→ Source:
>>

How to fast perform the euclidean division of two integers and compute the rest the of the division at the same time ?
The naive approach is to simply get the result using the / and the % operator:
q = i/j; r = i%j;
As we know, modulo is very slow, so instead, we can re-multiply q with j, and compute the difference:
q = i/j; r = i-q*j;
Another way is to implement a division algorithm, such as the Egyptian Division, which use a serie of multiplications by 2 and divisions by 2 (which are bit shifts)

<<

→ Provided material:
>>

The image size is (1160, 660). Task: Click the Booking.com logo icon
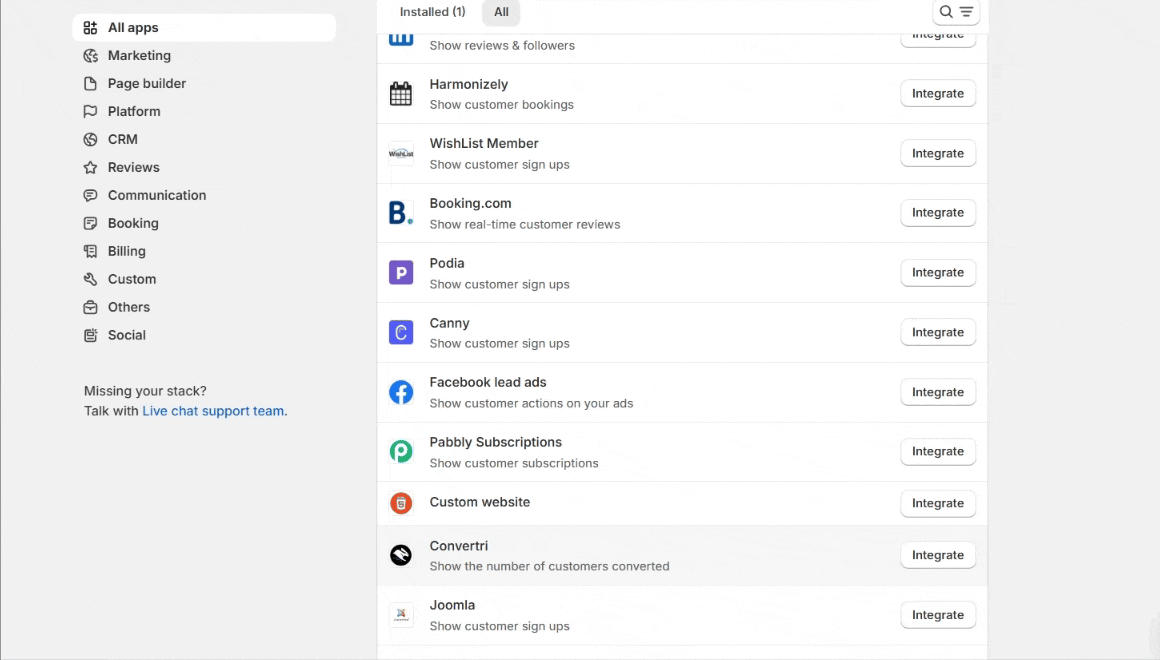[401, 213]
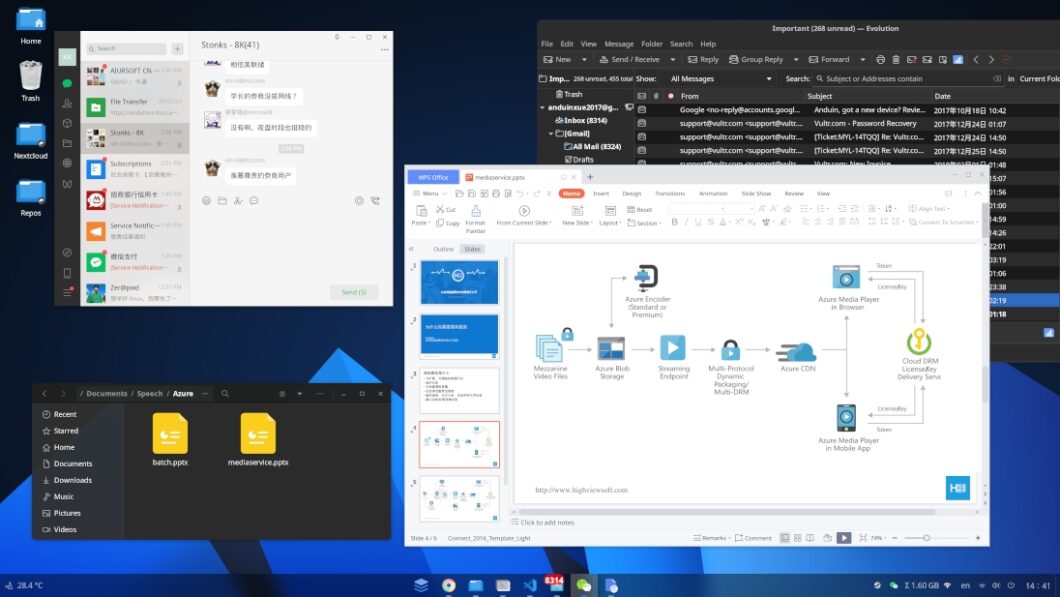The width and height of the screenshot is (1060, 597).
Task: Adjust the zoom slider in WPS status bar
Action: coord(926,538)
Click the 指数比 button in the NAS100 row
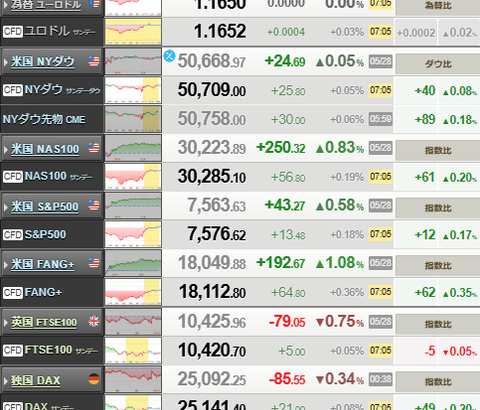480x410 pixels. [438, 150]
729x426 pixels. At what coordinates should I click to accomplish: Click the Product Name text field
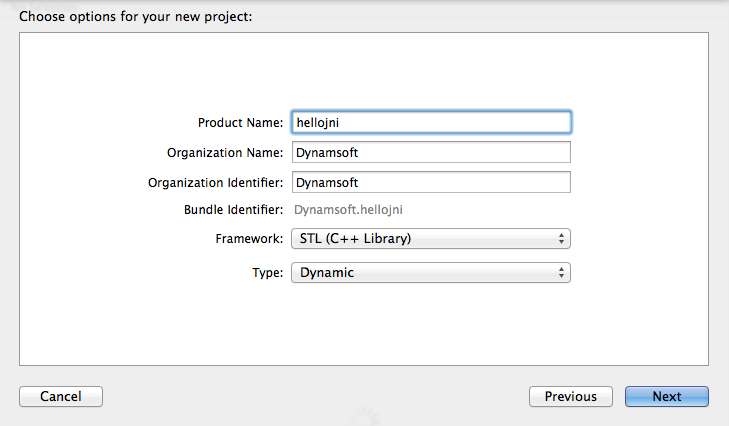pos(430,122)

<<

→ Aim: Write out, word for word, the part of the post on integer division above, starting at "How to fast" and ending at "are bit shifts)".

→ Task answer:
How to fast perform the euclidean division of two integers and compute the rest the of the division at the same time ?
The naive approach is to simply get the result using the / and the % operator:
q = i/j; r = i%j;
As we know, modulo is very slow, so instead, we can re-multiply q with j, and compute the difference:
q = i/j; r = i-q*j;
Another way is to implement a division algorithm, such as the Egyptian Division, which use a serie of multiplications by 2 and divisions by 2 (which are bit shifts)